Working with beaver to restore habitat. This image and video
Working with Beaver to Restore Salmon Habitat
This one talks about building a partial dam to encourage the beavers to build at point B, thereby leaving point A alone.
Beaver dams without beavers? Artificial logjams are a popular but controversial restoration tool
Sorry its not exactly what you were looking for, or that I was looking for. But I have had a lot of wine tonight, so perhaps my google-fu will be better tomorrow. The general consensus is, that if you don't want to kill the beaver(anti-beaver murder = YAY), that you can't "stop" them from building damns at your bridges and culverts. You have to actively encourage them to build elsewhere. But if you need to be rid of an existing dam, you don't have an alternative but to tear it down. Having said that. Tear it down as early as possible!
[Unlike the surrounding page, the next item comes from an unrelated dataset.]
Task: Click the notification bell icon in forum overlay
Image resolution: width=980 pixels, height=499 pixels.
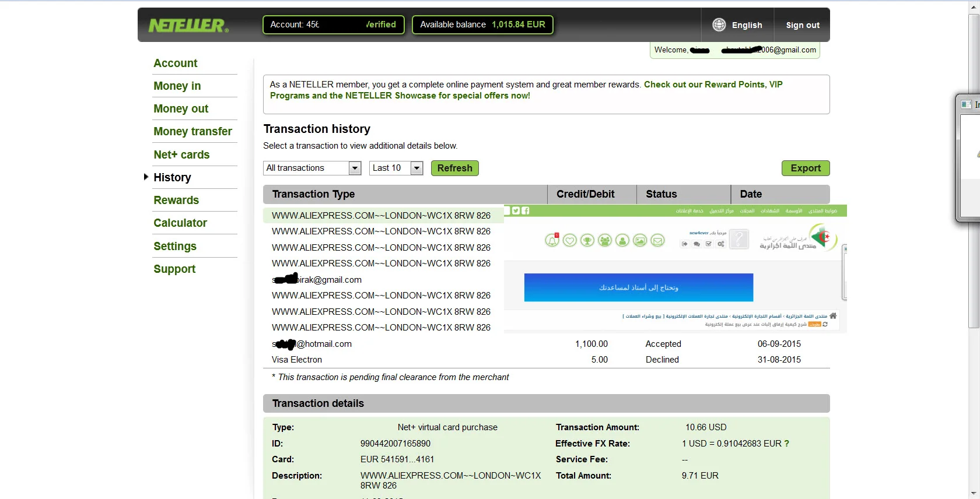Action: pyautogui.click(x=552, y=240)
They need time to recover, since they store their food(young succulent branches) underwater and if the pond drops too low, the food won't stay good throughout winter.
Since it is "crown land"(which is equivalent to federal land in the US), you might be able to just drop some larger branches in the water closer to the main pond. Let them create noise turbulence. Remember, it appears to be noise that triggers the beaver. If you drop 2-3 trees across the streams t the same location, you have done 70% of the beaver's work for it. Its just filling the cracks at that point.